Думаю, именно платье почти убедило мать.
— Ну скажи, что оставишь меня, мама! Нельзя же вечно быть неразлучными, правда? И потом, разве не приятнее будет Стивену с Хелен погостить без меня?
Сейчас это выглядит ловким ходом с моей стороны, но я ничего не замышляла, совсем ничего. До той минуты я бы в жизни не подумала, что мать знает о моих чувствах к Хелен. В голову не приходило, что она может ловить мои взгляды, прислушиваться, как я произношу имя Хелен, и замечать, что я отворачиваюсь, когда та целует Стивена. Но теперь, когда я говорила о Хелен легко и спокойно, я заметила в лице матери... нет, не облегчение, не радость, но что-то похожее, что-то очень близкое... и сразу поняла, что она и ловила, и прислушивалась, и замечала. Все два с половиной года.
Сейчас я думаю, что наши отношения были бы иными, если б мне удалось скрыть свою любовь или ее не было бы вовсе.
Мать заерзала в кресле и разгладила на коленях юбку. Наверное, это не вполне правильно... но если останется Вайгерс... и недели через три-четыре мы с ней приедем...
Прежде чем дать согласие, сказала мать, она должна переговорить с Хелен и Стивеном; мы поехали к ним встречать Новый год, и я поняла, что уже совсем не хочу видеть Хелен, а когда в полночь Стивен ее поцеловал, я только улыбнулась. Мать рассказала о моем плане, и супруги пожали плечами: что плохого в том, чтобы одной побыть в доме, где я и так провела столько уединенных часов? А миссис Уоллес, ужинавшая с нами, сказала, что гораздо разумнее остаться на Чейни-уок, нежели рисковать здоровьем, путешествуя поездом!

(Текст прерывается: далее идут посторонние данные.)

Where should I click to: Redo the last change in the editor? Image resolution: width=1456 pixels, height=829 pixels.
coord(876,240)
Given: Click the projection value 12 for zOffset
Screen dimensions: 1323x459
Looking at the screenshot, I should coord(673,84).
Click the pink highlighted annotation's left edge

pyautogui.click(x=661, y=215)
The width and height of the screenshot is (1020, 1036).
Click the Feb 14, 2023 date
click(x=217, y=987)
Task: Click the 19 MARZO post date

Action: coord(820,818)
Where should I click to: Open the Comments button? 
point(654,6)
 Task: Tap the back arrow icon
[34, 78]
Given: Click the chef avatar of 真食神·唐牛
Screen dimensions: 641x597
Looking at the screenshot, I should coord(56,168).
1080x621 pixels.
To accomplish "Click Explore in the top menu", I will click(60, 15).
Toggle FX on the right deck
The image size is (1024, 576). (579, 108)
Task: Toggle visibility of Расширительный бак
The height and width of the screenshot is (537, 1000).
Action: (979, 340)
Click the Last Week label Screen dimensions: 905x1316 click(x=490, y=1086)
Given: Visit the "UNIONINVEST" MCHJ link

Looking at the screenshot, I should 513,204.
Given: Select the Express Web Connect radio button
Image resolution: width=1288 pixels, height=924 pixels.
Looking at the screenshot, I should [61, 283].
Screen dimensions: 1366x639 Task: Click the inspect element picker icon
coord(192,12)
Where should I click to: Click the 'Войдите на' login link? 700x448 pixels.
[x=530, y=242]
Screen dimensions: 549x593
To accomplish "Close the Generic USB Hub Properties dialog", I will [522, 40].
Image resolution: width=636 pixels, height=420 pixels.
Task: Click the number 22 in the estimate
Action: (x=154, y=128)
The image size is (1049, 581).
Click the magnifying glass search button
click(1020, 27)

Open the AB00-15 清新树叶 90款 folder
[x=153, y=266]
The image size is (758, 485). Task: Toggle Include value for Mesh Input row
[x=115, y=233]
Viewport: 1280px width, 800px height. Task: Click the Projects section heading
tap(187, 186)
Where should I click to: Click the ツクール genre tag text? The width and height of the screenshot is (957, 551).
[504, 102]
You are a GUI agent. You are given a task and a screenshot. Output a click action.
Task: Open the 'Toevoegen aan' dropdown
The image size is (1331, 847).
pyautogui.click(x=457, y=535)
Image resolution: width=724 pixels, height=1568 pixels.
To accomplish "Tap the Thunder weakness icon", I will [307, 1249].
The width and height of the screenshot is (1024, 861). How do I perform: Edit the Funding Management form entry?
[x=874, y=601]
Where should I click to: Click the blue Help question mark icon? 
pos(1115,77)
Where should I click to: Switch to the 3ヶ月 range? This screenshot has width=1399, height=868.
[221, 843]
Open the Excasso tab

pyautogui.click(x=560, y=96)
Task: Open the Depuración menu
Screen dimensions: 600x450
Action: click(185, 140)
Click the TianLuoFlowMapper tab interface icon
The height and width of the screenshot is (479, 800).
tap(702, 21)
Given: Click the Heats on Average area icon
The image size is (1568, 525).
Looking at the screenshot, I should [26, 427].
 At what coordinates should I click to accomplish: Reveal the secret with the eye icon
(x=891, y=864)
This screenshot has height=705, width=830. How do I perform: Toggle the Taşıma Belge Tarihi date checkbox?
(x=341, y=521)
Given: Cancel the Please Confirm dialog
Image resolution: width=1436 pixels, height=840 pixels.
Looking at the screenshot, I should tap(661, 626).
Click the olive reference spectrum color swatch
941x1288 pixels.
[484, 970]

Домой мы вернулись в два ночи. Дом заперли, и я, не сняв накидки, поднялась к себе и долго стояла у окна, в котором чуть приподняла фрамугу, чтобы чувствовать новогодний дождик. В три часа на лодках еще трезвонили колокольчики, с реки доносились голоса, по улице шныряли мальчишки; но потом гомон и суета на мгновенье стихли, и ночь стала абсолютно беззвучной. Сеял мелкий дождик, настолько мелкий, что не мог возмутить поверхность Темзы, сиявшую, точно зеркало, в котором фонари мостов и набережных отражались извивающимися красными и желтыми змеями. Тротуары отливали синевой, будто фарфоровые тарелки.
Никогда не думала, что в ночной тьме такое разноцветье красок.
На другой день мать куда-то ушла, и я поехала к Селине. Ее вернули в прежний отряд, где она вновь получает обычную тюремную еду, вяжет чулки и находится под присмотром доброй миссис Джелф. Я вспомнила, как некогда оттягивала радость нашей встречи и сначала заходила в другие камеры, а затем не поднимала глаз, пока мы не оставались вдвоем. Но разве возможно медлить сейчас? Что мне до того, что подумают другие? Я задержалась у пары камер, поздравила узниц с Новым годом и через решетку пожала им руки, но все здесь воспринималось по-другому: я видела лишь скопище бледных женщин в грязно-бурых балахонах. Кое-кого из моих знакомиц отправили в Фулем, Эллен Пауэр умерла, а новая обитательница ее камеры меня не знала. Мэри Энн Кук и фальшивомонетчица Агнес Нэш, казалось, мне рады. Но я пришла к Селине.
— Что вы успели сделать? — тихо спросила она, и я рассказала о том, что узнала от Стивена.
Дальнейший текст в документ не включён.